Clinical Chemistry, Vol 34, 754-757, Copyright © 1988 by American Association for Clinical Chemistry

Amylase in urine as measured by a single-step chromolytic method

RL Bertholf, ES Winn-Deen and DE Bruns
Department of Pathology, University of Virginia Medical Center, Charlottesville 22908.

We studied a new single-step direct chromolytic method (Behring D.A.T.) for measuring urinary amylase (1,4-alpha-D-glucan glucanohydrolase, EC 3.2.1.1) activity, comparing results with those by a similar, but two- step, procedure that requires an auxiliary (coupling) enzyme. The two methods gave virtually identical relative responses to purified human pancreatic and salivary amylases. Assay of four quality-control materials to evaluate the total (day-to-day) precision of the new method yielded CVs of 4 to 7%, similar to those of the comparison method for each of the four quality-control samples. Amylase activity was measured by both methods in 110 random (i.e., untimed) urine specimens.

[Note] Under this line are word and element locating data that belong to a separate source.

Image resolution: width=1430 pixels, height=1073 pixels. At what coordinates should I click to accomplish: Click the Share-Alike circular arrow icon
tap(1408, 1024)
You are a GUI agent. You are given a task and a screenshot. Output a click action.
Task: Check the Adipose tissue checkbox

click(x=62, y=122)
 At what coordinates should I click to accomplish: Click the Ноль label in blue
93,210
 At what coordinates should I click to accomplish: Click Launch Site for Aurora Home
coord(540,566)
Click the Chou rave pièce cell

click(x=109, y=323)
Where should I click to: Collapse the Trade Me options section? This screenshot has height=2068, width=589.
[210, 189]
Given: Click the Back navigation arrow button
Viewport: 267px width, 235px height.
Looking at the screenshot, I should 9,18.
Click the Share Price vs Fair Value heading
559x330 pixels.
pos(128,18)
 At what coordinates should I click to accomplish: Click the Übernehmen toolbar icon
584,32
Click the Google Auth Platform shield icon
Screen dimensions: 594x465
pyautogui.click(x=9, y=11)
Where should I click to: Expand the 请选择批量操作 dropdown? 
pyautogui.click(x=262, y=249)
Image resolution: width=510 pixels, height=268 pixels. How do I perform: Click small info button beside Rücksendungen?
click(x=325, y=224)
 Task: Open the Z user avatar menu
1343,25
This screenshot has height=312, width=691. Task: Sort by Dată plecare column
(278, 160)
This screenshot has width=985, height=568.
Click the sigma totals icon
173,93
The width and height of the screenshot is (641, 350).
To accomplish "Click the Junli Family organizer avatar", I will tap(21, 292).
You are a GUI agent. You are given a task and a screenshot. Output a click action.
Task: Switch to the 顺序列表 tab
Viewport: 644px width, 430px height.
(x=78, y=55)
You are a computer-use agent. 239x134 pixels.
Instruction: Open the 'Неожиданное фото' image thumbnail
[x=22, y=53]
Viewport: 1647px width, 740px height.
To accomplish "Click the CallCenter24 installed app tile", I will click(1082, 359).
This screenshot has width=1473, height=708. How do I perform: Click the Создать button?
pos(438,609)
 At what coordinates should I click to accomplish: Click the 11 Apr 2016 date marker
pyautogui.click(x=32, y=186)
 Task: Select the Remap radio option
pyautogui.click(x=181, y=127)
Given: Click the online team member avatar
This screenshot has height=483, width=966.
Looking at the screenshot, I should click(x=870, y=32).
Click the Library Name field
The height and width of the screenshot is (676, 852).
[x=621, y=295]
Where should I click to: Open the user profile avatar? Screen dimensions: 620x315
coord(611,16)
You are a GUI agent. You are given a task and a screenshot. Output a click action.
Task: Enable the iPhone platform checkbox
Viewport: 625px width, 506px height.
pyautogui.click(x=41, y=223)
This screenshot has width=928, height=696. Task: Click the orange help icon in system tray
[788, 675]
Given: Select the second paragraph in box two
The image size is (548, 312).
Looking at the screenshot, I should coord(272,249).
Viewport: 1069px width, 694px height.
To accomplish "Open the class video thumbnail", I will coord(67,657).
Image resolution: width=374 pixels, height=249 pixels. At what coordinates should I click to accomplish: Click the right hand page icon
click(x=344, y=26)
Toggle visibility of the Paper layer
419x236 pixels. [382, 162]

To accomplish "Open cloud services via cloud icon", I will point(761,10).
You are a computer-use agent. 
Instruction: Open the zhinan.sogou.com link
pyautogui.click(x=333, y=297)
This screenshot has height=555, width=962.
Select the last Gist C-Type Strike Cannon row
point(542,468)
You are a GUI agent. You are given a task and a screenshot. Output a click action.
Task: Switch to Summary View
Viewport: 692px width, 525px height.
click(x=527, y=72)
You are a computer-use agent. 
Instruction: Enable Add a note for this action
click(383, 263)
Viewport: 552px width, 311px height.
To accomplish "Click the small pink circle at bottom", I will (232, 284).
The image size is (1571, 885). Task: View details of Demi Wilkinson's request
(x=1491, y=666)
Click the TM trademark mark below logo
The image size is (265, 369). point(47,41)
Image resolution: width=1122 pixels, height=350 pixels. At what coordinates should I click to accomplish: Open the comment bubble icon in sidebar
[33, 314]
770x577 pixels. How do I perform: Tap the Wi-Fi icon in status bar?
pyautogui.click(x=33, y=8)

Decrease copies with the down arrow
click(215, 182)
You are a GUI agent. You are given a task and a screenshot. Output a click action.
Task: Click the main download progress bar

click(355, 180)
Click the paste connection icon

Linear regression analysis provided a slope and y-intercept of 0.947 and 4 U/L (x = comparison method, y = direct method), respectively, and a standard error of the estimate of 25 U/L for specimens in which the amylase activities ranged from 11 to 1465 U/L (mean = 358 U/L) by the comparison method. The mean rate of amylase excretion in 2-h timed urine specimens from 95 healthy volunteers, as measured by the new method, was 7.18 (SD = 3.18) U/h, and the nonparametric (95% confidence interval) reference interval was 1.6 to 15.2 U/h. We consider the new method a promising alternative to other kinetic assays that require the use of auxiliary enzymes.